**CONSEGNE**
**a.** Nel brano su Maradona al Napoli, quali trofei portò il calciatore alla squadra?
**b.** Prosegui il brano su Maradona al Napoli, partendo dopo la sua ultima frase.

**BRANO DA LEGGERE**
^^^^^^^^
Quel giorno si accese una speranza che Maradona riuscì a far diventare progetto, sogno, realtà, portando a Napoli due scudetti, una Coppa Italia, una Supercoppa Italiana e una Coppa Uefa, oltre al riconoscimento internazionale che ancora oggi vive di quegli anni fantastici. Sono stati sette anni di cui ricordare ogni singola partita, ogni singolo momento regalato da un calciatore che non potrà avere emuli per genio calcistico abbinato a un contesto, il campionato italiano ricchissimo di campioni come non sarà mai più, e a una situazione impossibile da replicare, una squadra ‘buona' che diventa la squadra del giocatore più forte al mondo nel suo migliore momento di carriera. I napoletani anche quest'anno non dimenticano la ricorrenza e sanno ricordare i loro momenti più belli di quei sette anni, passando alle generazioni che non hanno visto quello che di meraviglioso e stupefacente quel numero 10 sapeva fare.
^^^^^^^^
**DATI MOSTRATI**
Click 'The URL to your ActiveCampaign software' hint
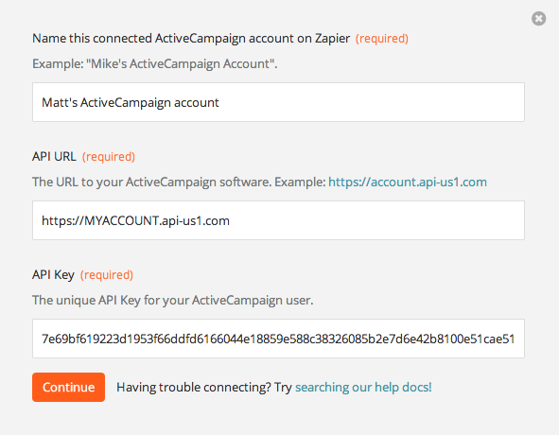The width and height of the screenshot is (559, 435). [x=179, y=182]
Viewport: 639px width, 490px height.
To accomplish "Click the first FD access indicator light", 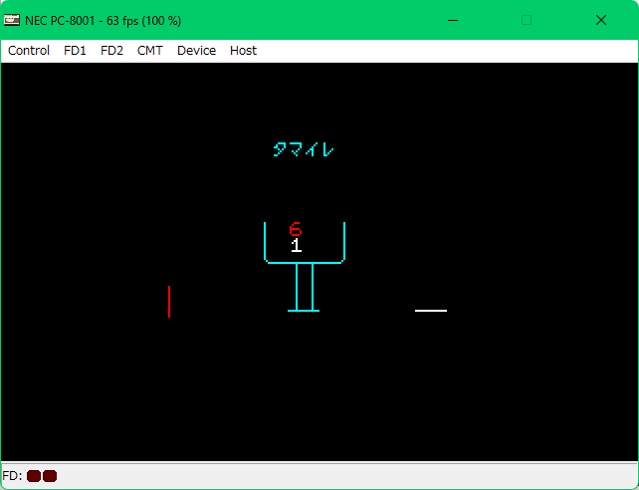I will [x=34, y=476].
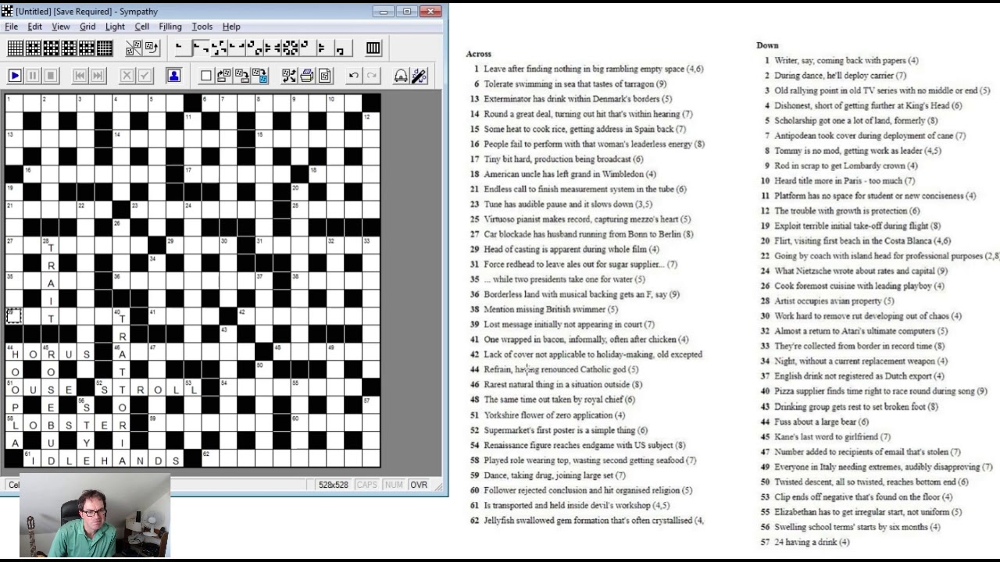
^^^^^^^^
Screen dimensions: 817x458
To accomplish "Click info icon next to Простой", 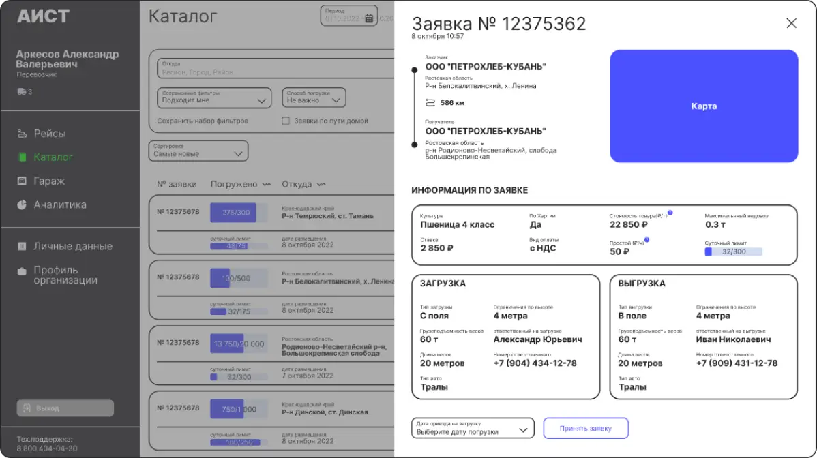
^^^^^^^^
**RISPOSTE ALLE CONSEGNE**
**a.** Due scudetti, una Coppa Italia, una Supercoppa Italiana e una Coppa Uefa.

**b.**
Nostalgia canaglia

Eppure quest'anno è la prima vera volta che sarà un 30 ottobre diverso, velato da una nostalgia più dolce, che fa meno male, che crea anche meno imbarazzo.  Quelle meraviglie ricordate e sempre vive oggi finalmente hanno un seguito. Chi vive oggi non deve per forza di cosa rivolgersi al passato per immaginare la felicità di essere i numeri uno, sente quella sensazione ancora una volta sotto pelle, la stessa sensazione di 30 anni fa. Girando per la città il racconto degli anni maradoniani si sofferma ovviamente sulle domeniche allo stadio o attaccati alla radiolina, per guardare o soltanto immaginare quello che un artista argentino stava creando.

Dopo 30 anni si può sognare ancora

Ma buona parte del discorso, dalla domenica poi si sposta al lunedì, il giorno in cui grazie a quel calciatore e alle sue magie ti potevi sentire per la prima volta in cima alla classifica e al di sopra delle squadre e delle città che ti hanno sempre guardato dall'alto in basso. Le stesse sensazioni dei lunedì di grazia e vertigine si hanno adesso, perché quando un Mertens a Genova segna una punizione alla Diego e poi fa una gol in cui riesce in uno stop e tiro quasi senza senso, allora quell'idea di essere di nuovo i primi ti ritorna in mente e ti addolcisce la giornata, la settimana e forse, volendo esagerare ma non troppo, la vita.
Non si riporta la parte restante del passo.